C’era spazio anche per realizzare bamboline di lana, giusto per far capire alle giovani come niente andasse perduto, perciò perfino gli scarti della lavorazione della lana non venivano gettati, ma assolutamente riutilizzati, per insegnare alle bambine come si potevano realizzare anche delle bellissime bamboline in miniatura. Le nonne erano, poi, le depositarie di una conoscenza praticamente infinita, che spaziava dalla cura della casa (lavare, per esempio, gli indumenti con la liscivia di cenere) alla cura degli animali da cortile (galline, oche, anatre, tacchini, conigli…), che si dovevano poi scuoiare ed eviscerare sapientemente, prima che potessero diventare commestibili!

Analoga ricchezza di apprendimenti proveniva dai nonni, ai quali veniva demandato tutto il sapere legato ai mestieri più inerenti all’azione maschile, sviluppata nell’ambito della stalla o del campo: tra le loro mani potevano, allora, prendere forma tanto attrezzi da usare per tutte le mansioni più quotidiane (ad esempio, un semplice rastrello), come sedie impagliate con lo strame o, ancora, piccoli giocattoli per i nipotini, tutti rigorosamente creati adoperando il legno o altri materiali presenti in palude (semplici cavallini realizzati con la canna palustre, per esempio)… Per non parlare poi degli strumenti più complessi, nati da una fervida capacità inventiva, come quello adottato per realizzare la corda per saltare, di fatto il ‘gioco di comunità’ più usato dagli adolescenti!

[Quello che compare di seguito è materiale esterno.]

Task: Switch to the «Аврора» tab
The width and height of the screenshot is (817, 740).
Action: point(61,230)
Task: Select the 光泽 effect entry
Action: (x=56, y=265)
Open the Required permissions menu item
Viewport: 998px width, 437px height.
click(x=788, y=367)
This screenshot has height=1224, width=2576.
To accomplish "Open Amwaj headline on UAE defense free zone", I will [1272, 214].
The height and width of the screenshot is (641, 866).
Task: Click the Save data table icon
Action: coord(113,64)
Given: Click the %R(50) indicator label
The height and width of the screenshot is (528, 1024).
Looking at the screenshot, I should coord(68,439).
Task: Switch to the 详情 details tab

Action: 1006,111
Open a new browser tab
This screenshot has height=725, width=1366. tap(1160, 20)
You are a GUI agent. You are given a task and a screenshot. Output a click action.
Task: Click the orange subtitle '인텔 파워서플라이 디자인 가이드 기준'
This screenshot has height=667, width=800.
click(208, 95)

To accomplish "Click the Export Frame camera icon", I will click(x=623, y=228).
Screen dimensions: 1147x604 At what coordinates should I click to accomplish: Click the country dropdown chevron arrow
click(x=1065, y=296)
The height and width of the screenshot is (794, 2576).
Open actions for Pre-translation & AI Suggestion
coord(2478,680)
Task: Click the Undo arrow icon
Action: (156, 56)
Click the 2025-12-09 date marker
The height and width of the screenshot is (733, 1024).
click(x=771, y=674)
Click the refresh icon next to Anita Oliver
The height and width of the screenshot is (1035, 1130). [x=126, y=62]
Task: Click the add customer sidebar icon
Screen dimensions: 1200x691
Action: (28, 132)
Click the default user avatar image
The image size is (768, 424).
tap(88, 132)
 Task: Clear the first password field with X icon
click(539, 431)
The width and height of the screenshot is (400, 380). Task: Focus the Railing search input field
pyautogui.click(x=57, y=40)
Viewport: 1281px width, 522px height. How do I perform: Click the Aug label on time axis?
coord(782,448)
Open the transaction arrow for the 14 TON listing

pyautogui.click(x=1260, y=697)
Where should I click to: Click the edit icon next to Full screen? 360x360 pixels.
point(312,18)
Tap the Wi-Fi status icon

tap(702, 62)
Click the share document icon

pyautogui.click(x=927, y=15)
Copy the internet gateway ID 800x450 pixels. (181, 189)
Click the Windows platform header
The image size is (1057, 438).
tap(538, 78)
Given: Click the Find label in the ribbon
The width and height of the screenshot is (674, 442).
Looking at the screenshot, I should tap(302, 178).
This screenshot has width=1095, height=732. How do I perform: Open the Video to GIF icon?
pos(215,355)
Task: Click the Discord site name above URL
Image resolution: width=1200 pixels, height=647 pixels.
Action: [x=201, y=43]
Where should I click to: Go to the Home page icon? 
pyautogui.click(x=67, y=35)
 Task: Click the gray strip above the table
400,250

La famiglia caratteristica del territorio di palude ha costituito sempre un nucleo socio-economico autonomo e straordinariamente autosufficiente, grazie alla sapiente gestione delle risorse che la natura, certamente, generava, ma spettava poi all’uomo riuscire a beneficiarne. E tanto profondamente connaturati erano tali archetipi nella gente della palude che, nonostante la grande opera di bonifica effettuata in seguito nel Basso Piave, la struttura tipica di questa famiglia si mantenne saldamente e si ripresentò all’interno della casa colonica che (come avveniva negli antichi casoni), nei valori identitari di fondo, ha continuato a mantenere una struttura complessa, soprattutto se si pensa al numero dei componenti che la caratterizzò fino agli anni Cinquanta dello scorso secolo.

 

L’Associazione “G.R.I.L. Basso Piave” ringrazia sentitamente il GruppoPecore nere” per aver offerto ancora una volta al pubblico, nel solco di una ormai lunga tradizione, l’opportunità di collaborare in modo sinergico alla buona riuscita di questa particolare manifestazione, unica nel suo genere all’interno del territorio del Basso Piave.

Un plauso, invece, alla Pro Loco di Torre di Mosto che l’ha resa possibile, nonostante tutti i limiti imposti dall’attuale situazione pandemica.